Task requirements:
Having read the records, set them all down exactly as they appear.

Dataset entries:
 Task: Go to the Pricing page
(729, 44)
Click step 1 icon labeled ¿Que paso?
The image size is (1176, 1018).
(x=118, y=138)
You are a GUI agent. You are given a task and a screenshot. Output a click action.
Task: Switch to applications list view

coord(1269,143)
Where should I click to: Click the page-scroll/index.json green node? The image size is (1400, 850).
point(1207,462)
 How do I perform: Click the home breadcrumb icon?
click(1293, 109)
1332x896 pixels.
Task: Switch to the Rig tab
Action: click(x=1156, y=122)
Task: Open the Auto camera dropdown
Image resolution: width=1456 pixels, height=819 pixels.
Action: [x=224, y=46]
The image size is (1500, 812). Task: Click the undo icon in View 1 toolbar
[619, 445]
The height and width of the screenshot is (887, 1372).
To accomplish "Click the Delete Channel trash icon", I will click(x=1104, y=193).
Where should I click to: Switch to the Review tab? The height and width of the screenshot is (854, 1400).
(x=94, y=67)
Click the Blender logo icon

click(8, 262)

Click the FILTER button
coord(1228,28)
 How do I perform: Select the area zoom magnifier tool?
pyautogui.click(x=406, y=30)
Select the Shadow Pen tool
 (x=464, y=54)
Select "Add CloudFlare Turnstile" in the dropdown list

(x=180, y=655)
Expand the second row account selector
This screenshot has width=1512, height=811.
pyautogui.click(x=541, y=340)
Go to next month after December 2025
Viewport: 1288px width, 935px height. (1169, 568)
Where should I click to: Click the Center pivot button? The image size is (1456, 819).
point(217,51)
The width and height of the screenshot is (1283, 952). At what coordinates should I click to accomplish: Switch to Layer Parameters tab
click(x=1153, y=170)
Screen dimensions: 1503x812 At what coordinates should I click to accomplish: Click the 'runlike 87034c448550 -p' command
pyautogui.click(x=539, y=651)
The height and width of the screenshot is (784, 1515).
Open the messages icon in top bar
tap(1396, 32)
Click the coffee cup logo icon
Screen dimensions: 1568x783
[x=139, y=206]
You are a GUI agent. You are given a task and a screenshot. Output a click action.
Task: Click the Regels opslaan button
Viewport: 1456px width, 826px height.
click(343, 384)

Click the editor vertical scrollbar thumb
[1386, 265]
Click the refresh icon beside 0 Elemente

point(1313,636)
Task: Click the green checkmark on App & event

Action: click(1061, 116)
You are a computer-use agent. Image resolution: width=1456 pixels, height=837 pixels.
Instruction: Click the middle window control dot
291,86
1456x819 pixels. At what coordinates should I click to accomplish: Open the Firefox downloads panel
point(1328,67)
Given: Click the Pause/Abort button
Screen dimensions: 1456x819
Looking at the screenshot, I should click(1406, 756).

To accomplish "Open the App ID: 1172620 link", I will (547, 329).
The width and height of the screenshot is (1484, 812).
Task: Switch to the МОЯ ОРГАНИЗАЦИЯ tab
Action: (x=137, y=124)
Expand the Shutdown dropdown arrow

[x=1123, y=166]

Written response:
 Task: Go to the Pricing page
(729, 44)
Click step 1 icon labeled ¿Que paso?
The image size is (1176, 1018).
(x=118, y=138)
You are a GUI agent. You are given a task and a screenshot. Output a click action.
Task: Switch to applications list view

coord(1269,143)
Where should I click to: Click the page-scroll/index.json green node? The image size is (1400, 850).
point(1207,462)
 How do I perform: Click the home breadcrumb icon?
click(1293, 109)
1332x896 pixels.
Task: Switch to the Rig tab
Action: click(x=1156, y=122)
Task: Open the Auto camera dropdown
Image resolution: width=1456 pixels, height=819 pixels.
Action: [x=224, y=46]
The image size is (1500, 812). Task: Click the undo icon in View 1 toolbar
[619, 445]
The height and width of the screenshot is (887, 1372).
To accomplish "Click the Delete Channel trash icon", I will click(x=1104, y=193).
Where should I click to: Switch to the Review tab? The height and width of the screenshot is (854, 1400).
(x=94, y=67)
Click the Blender logo icon

click(8, 262)

Click the FILTER button
coord(1228,28)
 How do I perform: Select the area zoom magnifier tool?
pyautogui.click(x=406, y=30)
Select the Shadow Pen tool
 (x=464, y=54)
Select "Add CloudFlare Turnstile" in the dropdown list

(x=180, y=655)
Expand the second row account selector
This screenshot has width=1512, height=811.
pyautogui.click(x=541, y=340)
Go to next month after December 2025
Viewport: 1288px width, 935px height. (1169, 568)
Where should I click to: Click the Center pivot button? The image size is (1456, 819).
point(217,51)
The width and height of the screenshot is (1283, 952). At what coordinates should I click to accomplish: Switch to Layer Parameters tab
click(x=1153, y=170)
Screen dimensions: 1503x812 At what coordinates should I click to accomplish: Click the 'runlike 87034c448550 -p' command
pyautogui.click(x=539, y=651)
The height and width of the screenshot is (784, 1515).
Open the messages icon in top bar
tap(1396, 32)
Click the coffee cup logo icon
Screen dimensions: 1568x783
[x=139, y=206]
You are a GUI agent. You are given a task and a screenshot. Output a click action.
Task: Click the Regels opslaan button
Viewport: 1456px width, 826px height.
click(343, 384)

Click the editor vertical scrollbar thumb
[1386, 265]
Click the refresh icon beside 0 Elemente

point(1313,636)
Task: Click the green checkmark on App & event

Action: click(1061, 116)
You are a computer-use agent. Image resolution: width=1456 pixels, height=837 pixels.
Instruction: Click the middle window control dot
291,86
1456x819 pixels. At what coordinates should I click to accomplish: Open the Firefox downloads panel
point(1328,67)
Given: Click the Pause/Abort button
Screen dimensions: 1456x819
Looking at the screenshot, I should click(1406, 756).

To accomplish "Open the App ID: 1172620 link", I will (547, 329).
The width and height of the screenshot is (1484, 812).
Task: Switch to the МОЯ ОРГАНИЗАЦИЯ tab
Action: (x=137, y=124)
Expand the Shutdown dropdown arrow

[x=1123, y=166]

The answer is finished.